The narrative fields as described in Tables 18 and 20, which represent the long queries, are not effective compared to the description fields, which represents the medium length queries. According to theses findings, the fewer terms provided in the original query that form a context to obtain unambiguous representation, the better running time as well as the better retrieval effectiveness. As presented in Tables 21 and 22, the total running time for the description and narrative runs of TREC-7 is 6194.79 and 1990.25 seconds, respectively. The running time of the narrative is 211% of the running time of the description. In fact, the difference of the running time degrades the performance of our CLIR system without any improvement on the effectiveness. These findings are consistent with TREC-9 topics and collection as presented in Tables 21 and 22.

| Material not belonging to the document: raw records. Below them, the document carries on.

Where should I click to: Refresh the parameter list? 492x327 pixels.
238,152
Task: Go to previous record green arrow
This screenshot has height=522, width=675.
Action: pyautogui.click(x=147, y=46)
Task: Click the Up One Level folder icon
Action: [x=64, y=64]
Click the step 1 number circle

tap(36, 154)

The description runs perform 340% much more time compared to title runs of TREC-7 dataset. Accordingly, the achieved performance of the description run is more effective than the title run. Thus, choosing few terms that form a full context achieves better accuracy at the expense of efficiency, a trade-off whose merits are application dependant.
Similar findings exist for the TREC-9 queries.
As shown in Table 23, the MT system achieved 70.2% of the monolingual retrieval. The MT system is capable to preserve its accuracy since most of the titles of the Arabic topics are quite long to form a context.
The post-translation expansion technique improved the performance by 15.6%, the difference between the MT and MT+post is statistically significant at 98% confidence level. Table 25, describes the runs at lower level of recalls, up to 1000 retrieved documents. As sown, the MT with query expansion after translation consistently outperforms the MT approach without query expansion.
5. Conclusions Our results demonstrate the potential Arabic-English and English-Arabic CLIR.
Automatic dictionary translation is cost effective as compared to the other methods such as parallel corpus, and Latent Semantic Indexing (LSI). The resources needed are readily available. The ambiguity introduced by the Every-Match (EM) method yields poor effectiveness; it achieved roughly half of the performance of the monolingual retrieval.
The factor affecting this is the transfer of too many senses that are inappropriate to the source query.
It is common for a single word to have several translations, some with different senses.